● Exercise brief
Copy out the lines of the listing from the one containing "beside Generate Results?" onward, through the last, without altering any.

● Data records
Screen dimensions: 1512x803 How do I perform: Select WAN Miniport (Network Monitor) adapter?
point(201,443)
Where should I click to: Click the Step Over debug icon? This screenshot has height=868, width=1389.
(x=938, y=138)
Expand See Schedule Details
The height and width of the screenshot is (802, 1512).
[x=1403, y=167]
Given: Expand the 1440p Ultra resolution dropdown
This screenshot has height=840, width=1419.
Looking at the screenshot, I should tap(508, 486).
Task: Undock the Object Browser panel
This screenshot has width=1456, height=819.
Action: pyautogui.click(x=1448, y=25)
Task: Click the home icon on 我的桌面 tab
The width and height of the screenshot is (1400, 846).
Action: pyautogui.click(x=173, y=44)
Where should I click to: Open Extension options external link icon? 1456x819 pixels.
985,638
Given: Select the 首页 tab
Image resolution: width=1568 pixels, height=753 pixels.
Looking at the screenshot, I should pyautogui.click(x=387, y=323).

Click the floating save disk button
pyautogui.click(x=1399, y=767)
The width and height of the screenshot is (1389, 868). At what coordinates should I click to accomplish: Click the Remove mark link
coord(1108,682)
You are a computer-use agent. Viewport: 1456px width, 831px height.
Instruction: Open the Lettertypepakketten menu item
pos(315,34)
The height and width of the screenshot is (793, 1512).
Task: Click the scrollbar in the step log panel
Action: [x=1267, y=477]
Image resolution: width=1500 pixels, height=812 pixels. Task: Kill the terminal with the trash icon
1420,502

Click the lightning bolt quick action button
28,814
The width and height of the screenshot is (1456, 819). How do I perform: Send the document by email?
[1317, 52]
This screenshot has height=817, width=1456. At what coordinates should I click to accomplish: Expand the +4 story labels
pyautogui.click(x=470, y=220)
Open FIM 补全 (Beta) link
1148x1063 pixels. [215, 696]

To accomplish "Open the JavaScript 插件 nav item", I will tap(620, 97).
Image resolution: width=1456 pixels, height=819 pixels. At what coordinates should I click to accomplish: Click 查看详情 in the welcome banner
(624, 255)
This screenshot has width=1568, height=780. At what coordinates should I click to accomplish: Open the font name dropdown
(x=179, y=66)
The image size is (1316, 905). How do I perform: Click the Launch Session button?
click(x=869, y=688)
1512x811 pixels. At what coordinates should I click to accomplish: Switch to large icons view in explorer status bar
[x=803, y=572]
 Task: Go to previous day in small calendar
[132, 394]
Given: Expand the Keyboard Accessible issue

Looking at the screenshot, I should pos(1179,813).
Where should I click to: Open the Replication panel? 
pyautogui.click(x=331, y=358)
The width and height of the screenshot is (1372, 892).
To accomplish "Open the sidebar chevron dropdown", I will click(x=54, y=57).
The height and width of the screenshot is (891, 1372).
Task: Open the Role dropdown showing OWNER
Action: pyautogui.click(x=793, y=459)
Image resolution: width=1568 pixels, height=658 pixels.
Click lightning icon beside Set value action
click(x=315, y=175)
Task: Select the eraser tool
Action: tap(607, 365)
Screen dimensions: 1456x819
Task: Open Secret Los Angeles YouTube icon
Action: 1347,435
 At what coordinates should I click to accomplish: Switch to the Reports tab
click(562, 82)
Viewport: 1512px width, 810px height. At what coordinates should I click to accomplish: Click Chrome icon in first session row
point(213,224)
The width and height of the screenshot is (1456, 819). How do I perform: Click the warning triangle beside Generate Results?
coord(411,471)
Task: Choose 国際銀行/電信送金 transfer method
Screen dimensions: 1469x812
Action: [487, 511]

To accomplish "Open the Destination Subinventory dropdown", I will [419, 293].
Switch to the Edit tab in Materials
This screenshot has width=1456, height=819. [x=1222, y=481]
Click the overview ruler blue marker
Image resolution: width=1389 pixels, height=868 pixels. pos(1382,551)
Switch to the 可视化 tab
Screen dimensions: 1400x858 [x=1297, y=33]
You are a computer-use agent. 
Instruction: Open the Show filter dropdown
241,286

● Expected output
The width and height of the screenshot is (1456, 819). How do I perform: Click the warning triangle beside Generate Results?
coord(411,471)
Task: Choose 国際銀行/電信送金 transfer method
Screen dimensions: 1469x812
Action: [487, 511]

To accomplish "Open the Destination Subinventory dropdown", I will [419, 293].
Switch to the Edit tab in Materials
This screenshot has width=1456, height=819. [x=1222, y=481]
Click the overview ruler blue marker
Image resolution: width=1389 pixels, height=868 pixels. pos(1382,551)
Switch to the 可视化 tab
Screen dimensions: 1400x858 [x=1297, y=33]
You are a computer-use agent. 
Instruction: Open the Show filter dropdown
241,286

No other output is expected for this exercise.